Centenas fazem carreata com buzinaço pelo fim do fecha-tudo em Gravataí

Manifestantes defendem a reabertura do comércio depois de uma semana de restrições às atividades em Gravataí. Isolamento é recomendado como forma de evitar o colapso do sistema de saúde pelo avanço do coronavírus

Por Eduardo Torres
Última atualização: 27.03.2020 às 16:10

Munidos de bandeiras do Brasil e, alguns, de máscaras de proteção, cerca de 300 pessoas foram para a principal avenida de Gravataí Foto: Eduardo Torres/GES
Em torno de 300 carros tomaram a avenida Dorival de Oliveira, a partir da parada 61, em direção à prefeitura de Gravataí, no começo da tarde desta sexta sexta (27). Munidos com bandeiras do Brasil e, alguns deles, com máscaras de proteção, davam voz à manifestação defendida pelo presidente Jair Bolsonaro, contrária às ações de isolamento social e fechamento do comércio, que completou cinco dias na cidade nesta sexta, como forma de conter o avanço do coronavírus na cidade.

O movimento, liderado por um grupo de revendas de carros, exigia a reabertura do comércio justamente no dia em que o isolamento chegaria ao seu ponto mais restritivo em Gravataí, conforme o decreto municipal, com o fechamento das atividades industriais que não se enquadram em atividades essenciais.

"Se tiver que continuar fechado, eu já decidi que vou demitir meus nove funcionários no dia 5. Nossa ideia é conversar com o prefeito e, se não tivermos uma mudança no cenário até segunda, vamos nos manifestar mais uma vez", diz Edegon Santos Pereira, 51 anos, que desde 1995 tem uma loja na parada 61 e foi um dos organizadores do movimento que se repete em diversas cidades no Brasil.

O plano dos manifestantes é repetir o buzinaço e a carreata na manhã deste sábado (28), em Cachoeirinha.

"Nós sabemos que esta doença não é uma brincadeira, mas o Brasil não pode parar.

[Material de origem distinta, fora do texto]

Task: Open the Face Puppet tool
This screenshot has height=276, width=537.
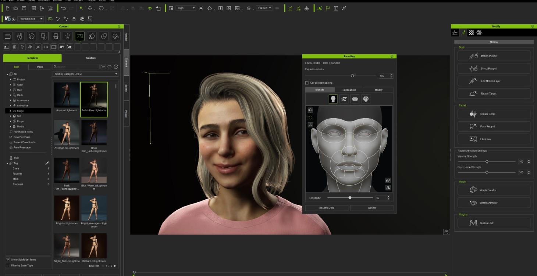Action: [x=494, y=126]
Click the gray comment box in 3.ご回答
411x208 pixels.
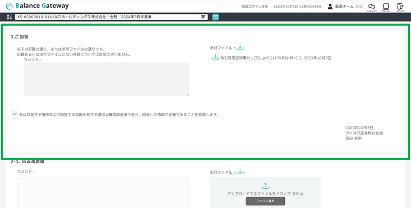(106, 79)
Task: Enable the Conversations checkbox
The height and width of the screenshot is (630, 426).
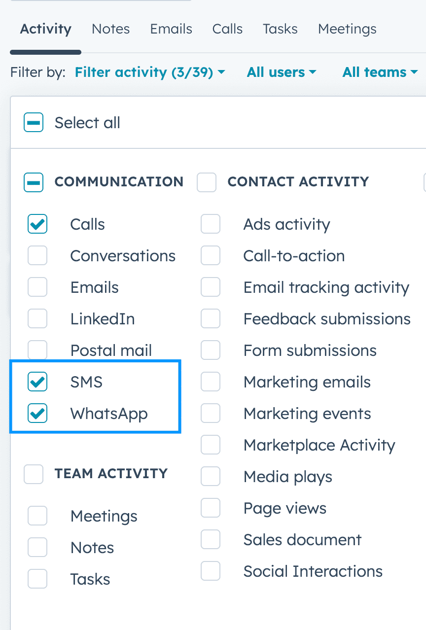Action: click(x=37, y=256)
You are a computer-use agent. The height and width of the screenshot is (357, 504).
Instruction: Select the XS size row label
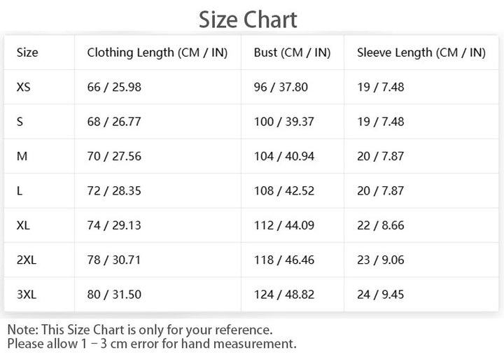[24, 87]
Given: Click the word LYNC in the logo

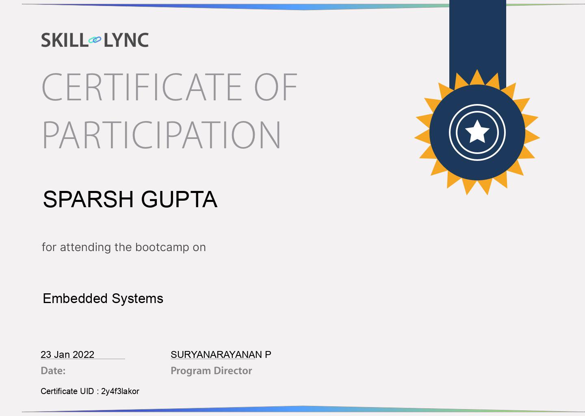Looking at the screenshot, I should 126,40.
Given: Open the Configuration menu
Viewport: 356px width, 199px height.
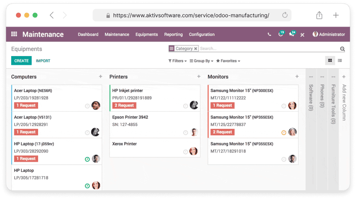Looking at the screenshot, I should pyautogui.click(x=202, y=34).
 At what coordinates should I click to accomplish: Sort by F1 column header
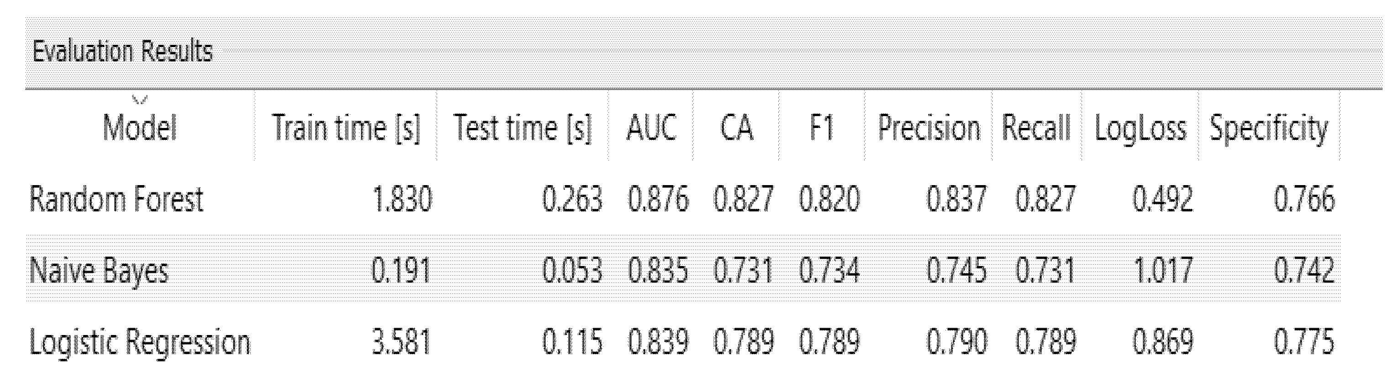pyautogui.click(x=821, y=129)
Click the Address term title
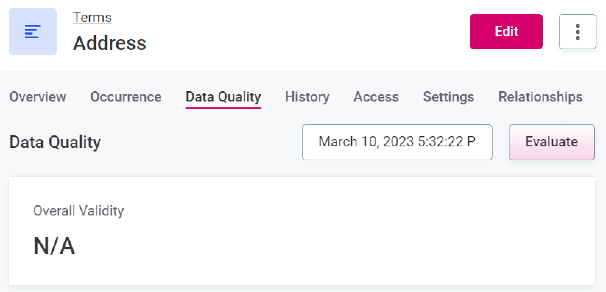This screenshot has width=606, height=292. click(x=109, y=43)
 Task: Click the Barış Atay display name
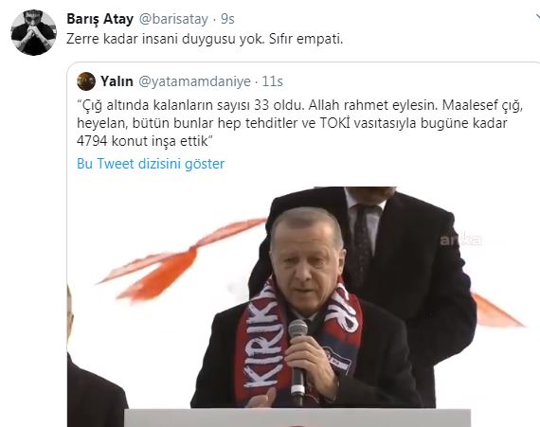(x=99, y=19)
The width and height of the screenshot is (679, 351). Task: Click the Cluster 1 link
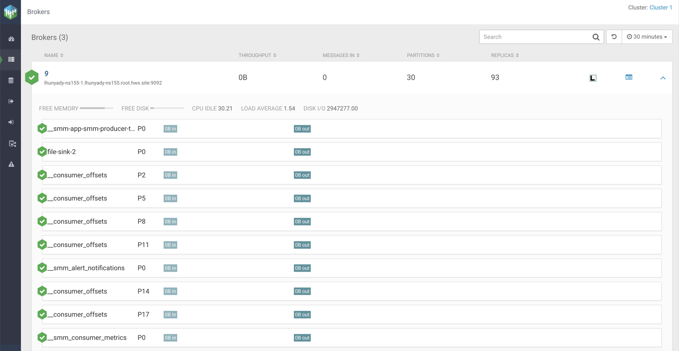661,8
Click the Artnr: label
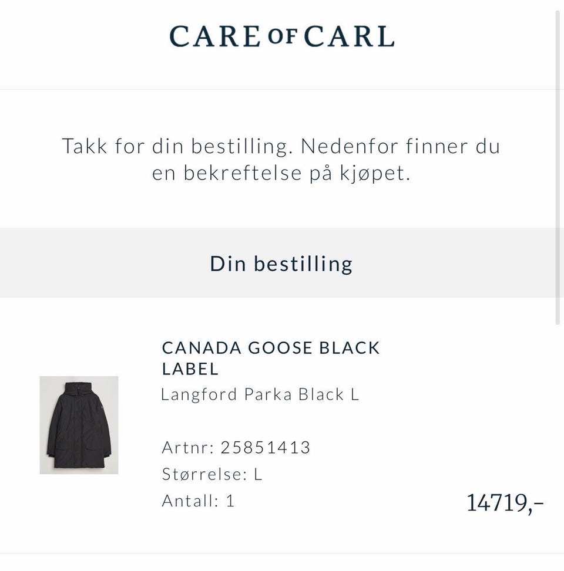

Queremos abrir o comércio e manter em isolamento os idosos e pessoas doentes. Nossa ideia é fazermos um acordo para que todos os funcionários com mais de 60 anos fiquem em casa, mas que as pessoas sadias possam trabalhar. Não queremos liberar tudo, tipo futebol ou casas noturnas, mas queremos trabalhar e cumprir todos os cuidados de higiene que devemos ter neste caso", justifica.

A Acigra ainda não fez um levantamento detalhado de possíveis prejuízos com a semana de comércio parado. Em Cachoeirinha, a ACC aponta que até 20% das empresas do setor na cidade não terão sequer como cumprir a folha de pagamento de março. Diferente de Gravataí, o município não estabeleceu restrições à atividade industrial, mas o CIC calcula redução na produção por dificuldades com fornecedores e compradores. O setor alega que a cadeia produtiva está parando.

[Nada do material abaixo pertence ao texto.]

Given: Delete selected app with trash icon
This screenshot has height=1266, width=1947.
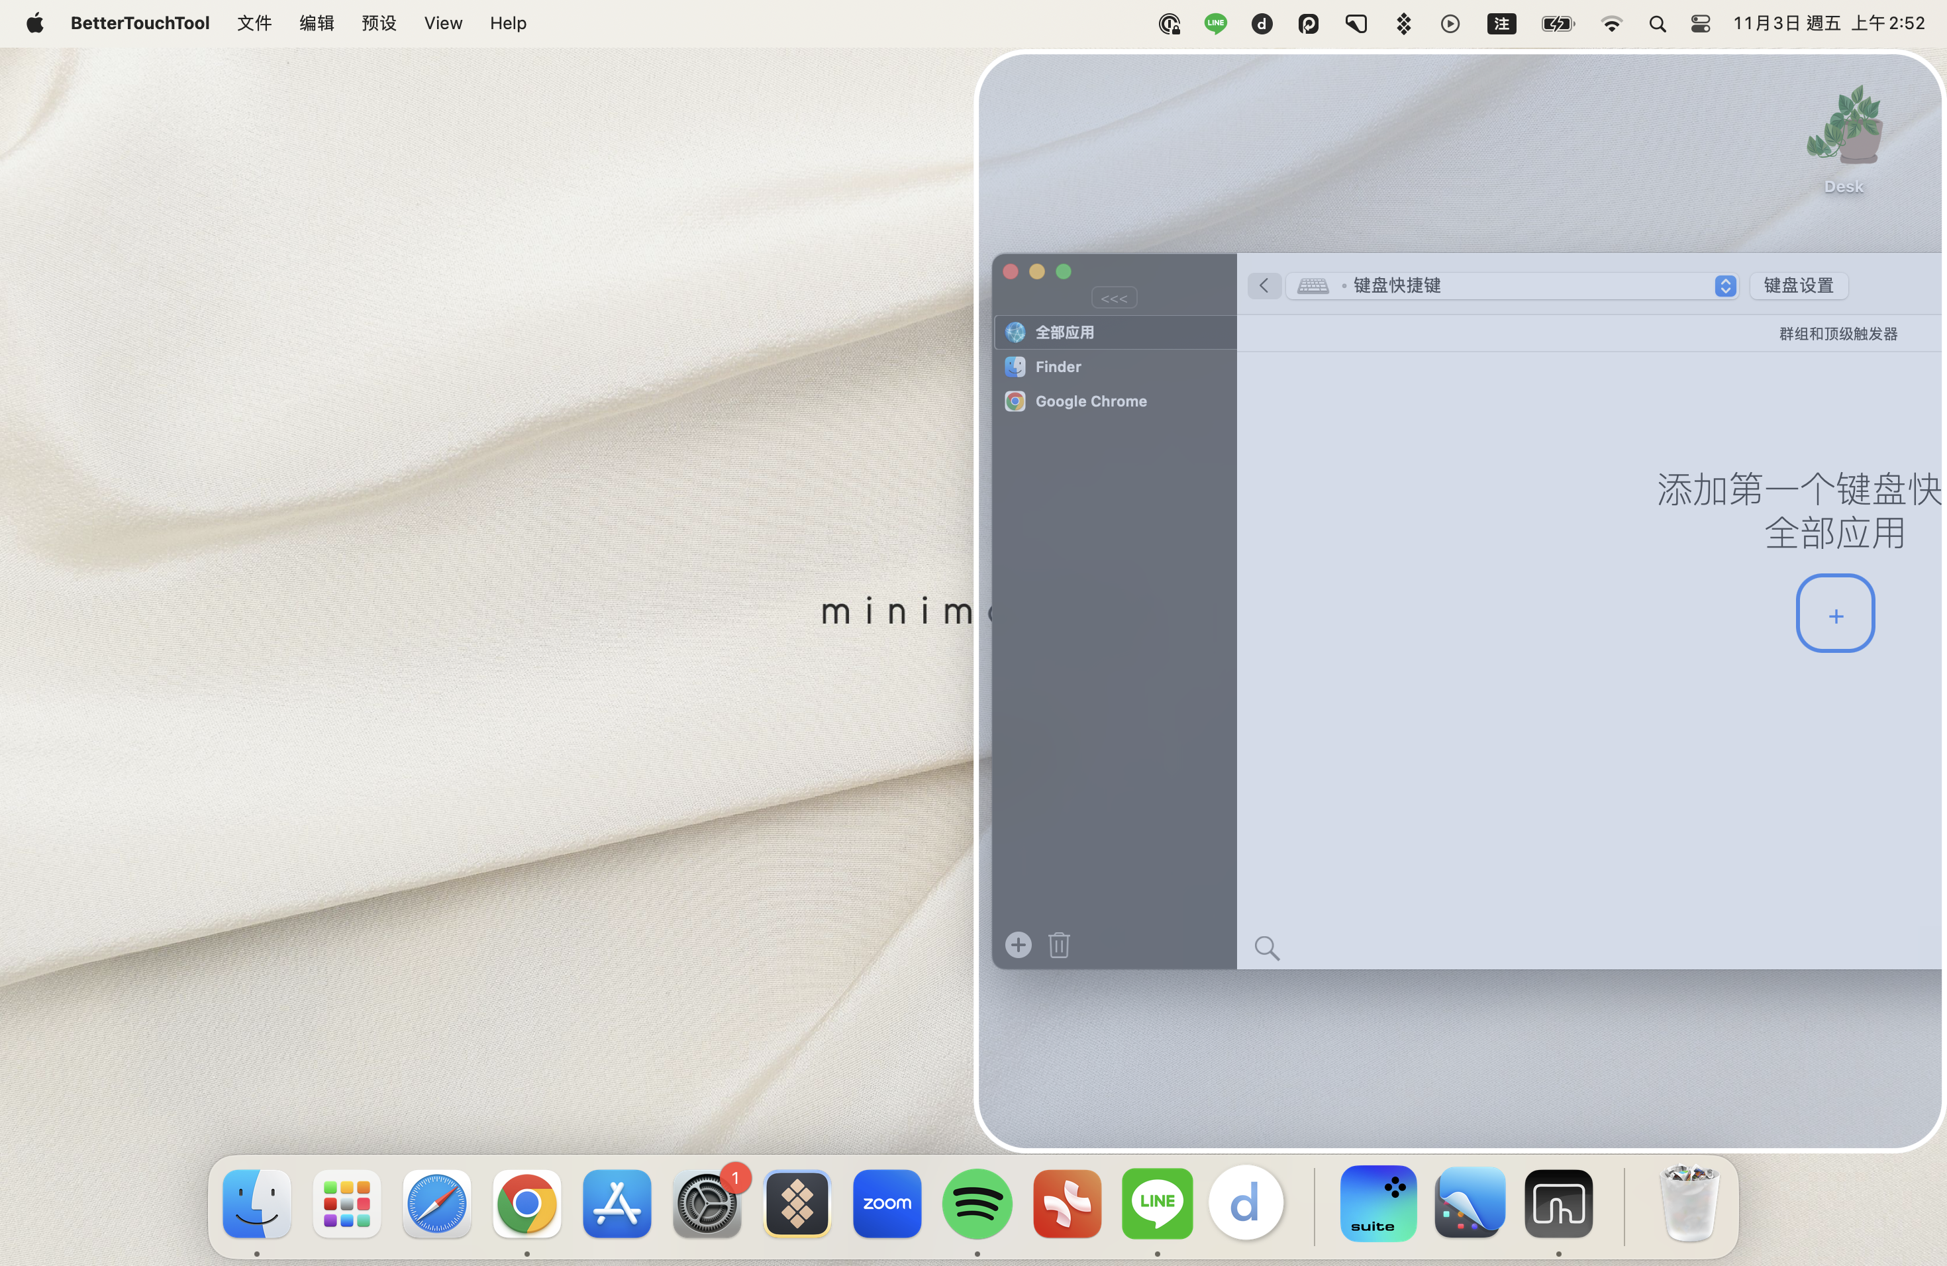Looking at the screenshot, I should pos(1059,945).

Em uma entrevista pelas redes sociais na manhã desta sexta, o prefeito de Gravataí Marco Alba (MDB) admitiu que o governo tem estudado a reabertura gradual das atividades econômicas. Mas o governo defende a necessidade de isolamento por 15 dias como forma de impedir um colapso imediato na rede pública de saúde. A retomada total das atividades, em um cenário otimista, apontou o prefeito, seria no dia 13 de abril.

Carreata reuniu centenas na Dorival de Oliveira Foto: Eduardo Torres/GES

"O poder público é o mais prejudicado com a redução do ritmo da economia. Claro que estamos preocupados. Já temos redução de R$ 80 milhões na arrecadação", disse.

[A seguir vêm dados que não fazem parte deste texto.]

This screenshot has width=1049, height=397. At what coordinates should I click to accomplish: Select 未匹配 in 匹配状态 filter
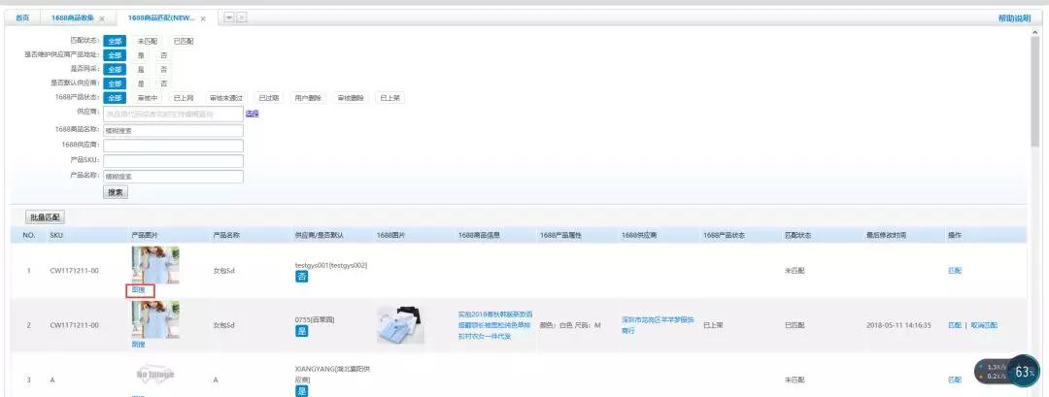[147, 41]
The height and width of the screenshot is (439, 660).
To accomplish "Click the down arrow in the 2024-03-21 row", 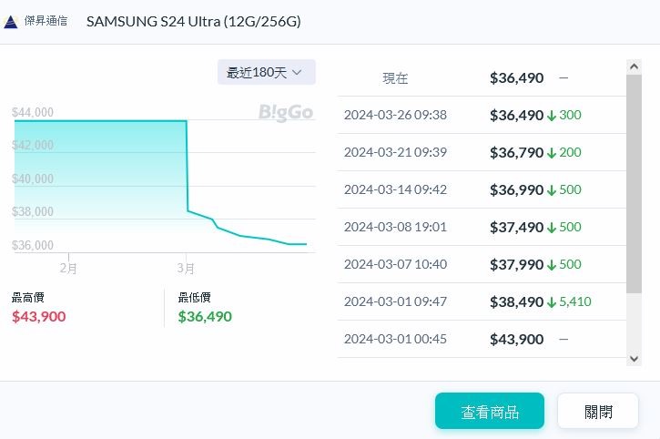I will coord(552,153).
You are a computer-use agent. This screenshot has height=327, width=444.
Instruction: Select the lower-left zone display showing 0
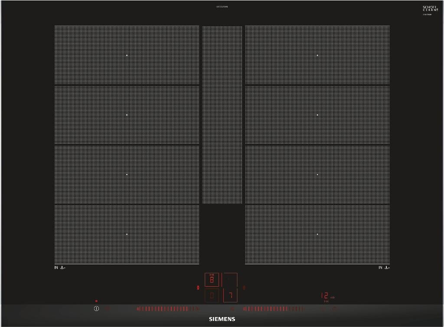(212, 295)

Entidades empresariais entregaram às prefeituras sugestões de isenções por períodos limitados de impostos municipais. Os pedidos são analisados pelos governos locais. A medida de maior impacto positivo, no entanto, aconteceu justamente enquanto a carreata avançava por Gravataí. O presidente Bolsonaro anunciou o plano de abertura de linha de crédito para pequenas e médias empresas custearem até dois salários mínimos das suas folhas de pagamento por dois meses.

O empréstimo terá, segundo o governo federal, juro de 3,75% ao ano, e terá 85% do custeio garantido pela União. Outros 15% por bancos privados.

Até o final do dia são esperados novos decretos municipais adaptando o "fecha tudo" a medidas estaduais e federais que flexibilizaram a medida para alguns setores.